4. Family intervention

There must be one close relationship of professionals who offer an educational response to these children with their families. One of the objectives that have to be pursued with this relationship is to carry out the same education guidelines in the house and at school, teaching parents the most appropriate ways of action before their child's actions. But another objective should be to give psychological support to these families, in which having a member with autism puts them in a situation of vulnerability and risk.

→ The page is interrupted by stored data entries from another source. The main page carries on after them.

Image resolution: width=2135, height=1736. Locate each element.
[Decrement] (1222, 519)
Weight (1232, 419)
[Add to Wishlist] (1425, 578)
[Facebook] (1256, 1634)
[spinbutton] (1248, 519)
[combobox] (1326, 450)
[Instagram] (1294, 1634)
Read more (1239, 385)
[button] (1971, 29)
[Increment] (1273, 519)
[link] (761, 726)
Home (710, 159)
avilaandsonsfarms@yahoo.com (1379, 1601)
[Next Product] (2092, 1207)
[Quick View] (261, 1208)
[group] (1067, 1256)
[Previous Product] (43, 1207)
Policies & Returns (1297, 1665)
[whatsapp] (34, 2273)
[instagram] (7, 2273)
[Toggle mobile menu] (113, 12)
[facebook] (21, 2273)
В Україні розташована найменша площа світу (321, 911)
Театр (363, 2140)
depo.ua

Many people with autism have other treatable conditions, in addition to their autism. It is common that people with autism also have sleep disorders, seizures, allergies and digestive problems, but these problems can often be treated with medications. The treatment for these conditions may not heal autism, but can improve the quality of life of people with autism and that of their families.

Bibliographic references

  • Canal-Kedia, r., García-Primo, p., Martín-Cilleros, m. V., Santos-Borbujo, J., Guisuraga-Fernández, Z., Herráez-García, l.,… & Posada-de la Paz, M. (2012). Clinical practice guide on autistic spectrum disorders. Ministry of Health, Social Services and Equality, Health Technology Evaluation Agency in the Basque Country.
  • Martos-Pérez, J. (2015). Asperger syndrome and autistic spectrum disorders: diagnosis and treatment. Neurology Magazine, 60 (Suppl. 1), S31-S37.
  • Moya-Albiol, l., & Rodríguez-Scotal, J. F. (2015). Asperger syndrome and other autistic spectrum disorders. Journal of Psychopathology and Clinical Psychology, 20 (1), 1-12.
  • Prior, m., & Roberts, J. M. (2012). Autistic spectrum disorders. AEPAP: Primary Care, 44 (5), 221-235.
  • Vázquez-Santamaría, m. TO., García-Polo, p., & Fernández-Fernández, C. (2014). Interventions in autistic spectrum disorder. Journal of Psychopathology and Clinical Psychology, 19 (1), 35-52.